Microsoft asked for Sasser Worm?

[Vector]

I'm a new member. I was told about this site after letting a buddy of mine know how ticked I was about Microsoft's handling of the Sasser situation.
I was one of the first to be affected. Trying to find out what was going on, I found out about the LSA problem. Over the weekend, I started researching about other users with simmilar problems, and how they were dealing with it. My search discovered some facts that I knew and a few that I didn't. Virus software (I run both AVG and McAfee VirusScan w/ firewall) could not detect the worm initially, and trying to contact MS about the problem was very problematic. I rooted around Microsoft's site to find the right patch and failed. It was a link on a bulliten board (not Microsoft) that I was able to find the patch.
Here's my gripe: Microsoft released an anouncment that there was a security hole in LSA in the middle of April. When Sasser hit at the end of April, it attacked the very hole that Microsoft released. Why not wait until they fixed the problem <i>before</i> they let the hacks know about it??? The way they handled it, it almost seemed like they invited Sasser to happen.
Maybe I'm missing something...

[flap]

The idea behind telling people about it before you release a fix is that they can take limited measures to prevent an attack, even if they're not able to fix the problem. Generally it's better to be told the problem exists, rather than to be kept in the dark in the hope that potential attackers will also be kept ignorant. However Microsoft don't always bother telling people once they've been informed of a vulnerability.
For example, if you'd read the security bulletin you could have blocked the appropriate ports on your firewall, though you probably should have had them blocked anyway.

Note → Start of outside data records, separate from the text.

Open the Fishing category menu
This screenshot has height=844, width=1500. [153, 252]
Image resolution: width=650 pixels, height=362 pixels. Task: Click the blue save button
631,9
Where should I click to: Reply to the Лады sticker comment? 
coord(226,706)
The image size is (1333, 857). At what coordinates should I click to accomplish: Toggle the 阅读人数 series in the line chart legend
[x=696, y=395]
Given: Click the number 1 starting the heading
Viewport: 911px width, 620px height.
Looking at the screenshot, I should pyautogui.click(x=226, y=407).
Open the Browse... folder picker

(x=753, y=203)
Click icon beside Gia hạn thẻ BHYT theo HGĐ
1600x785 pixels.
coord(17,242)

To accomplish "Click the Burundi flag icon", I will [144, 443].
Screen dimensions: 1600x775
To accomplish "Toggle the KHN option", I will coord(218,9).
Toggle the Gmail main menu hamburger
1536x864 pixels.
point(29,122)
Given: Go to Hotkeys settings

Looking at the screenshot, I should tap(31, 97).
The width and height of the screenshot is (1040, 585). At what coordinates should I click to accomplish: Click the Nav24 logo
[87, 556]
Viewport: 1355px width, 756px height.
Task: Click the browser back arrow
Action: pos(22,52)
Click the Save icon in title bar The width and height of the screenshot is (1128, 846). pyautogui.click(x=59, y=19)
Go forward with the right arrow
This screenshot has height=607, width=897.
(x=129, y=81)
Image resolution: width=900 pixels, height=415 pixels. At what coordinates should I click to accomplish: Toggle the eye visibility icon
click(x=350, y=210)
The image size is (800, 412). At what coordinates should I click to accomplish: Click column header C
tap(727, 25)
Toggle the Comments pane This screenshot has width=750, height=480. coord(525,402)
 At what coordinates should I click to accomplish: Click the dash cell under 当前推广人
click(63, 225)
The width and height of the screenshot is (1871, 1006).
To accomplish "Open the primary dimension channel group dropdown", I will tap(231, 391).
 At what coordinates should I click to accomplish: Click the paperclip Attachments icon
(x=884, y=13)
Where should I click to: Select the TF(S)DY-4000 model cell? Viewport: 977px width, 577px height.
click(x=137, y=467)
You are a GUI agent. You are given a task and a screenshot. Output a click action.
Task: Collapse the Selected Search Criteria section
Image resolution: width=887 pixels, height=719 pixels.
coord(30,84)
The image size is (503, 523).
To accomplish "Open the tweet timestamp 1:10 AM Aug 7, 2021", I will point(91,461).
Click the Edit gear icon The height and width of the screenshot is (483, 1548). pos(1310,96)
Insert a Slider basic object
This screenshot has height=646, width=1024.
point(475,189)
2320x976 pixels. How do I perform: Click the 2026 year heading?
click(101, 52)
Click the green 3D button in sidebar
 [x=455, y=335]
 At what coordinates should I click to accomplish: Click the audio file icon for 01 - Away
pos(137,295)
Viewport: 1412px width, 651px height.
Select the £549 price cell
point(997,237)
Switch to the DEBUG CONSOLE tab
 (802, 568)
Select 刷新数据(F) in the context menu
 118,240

[ May 07, 2004: Message edited by: flap ]

[M51DPS]

quote:Originally posted by flap:
For example, if you'd read the security bulletin you could have blocked the appropriate ports on your firewall, though you probably should have had them blocked anyway.

This is good advice. By default, you should block all ports except for the ones you know you need. Things like the 135-139 range (NetBIOS) most likely aren't necessary.

[flap]

If he's running a firewall I don't know why he wouldn't have had that blocked already. The average user should simply have all incoming connections rejected by their firewall - whatever system they're running.

[ May 07, 2004: Message edited by: flap ]

[Calum]

windows firewalls generally don't encourage you to know what ports are and will generally manage firewalling from an applications perspective, rather than an actual network security one.

as for microsoft's approach to users and their concerns:

[FOO]

Look at it like this if you had a bunch of friends over at "bobs" house and you heard that there was ganna be a shooting at bobs house would you try see if you could stop the shooters and not warn your friends or would you tell them that this threat is there ?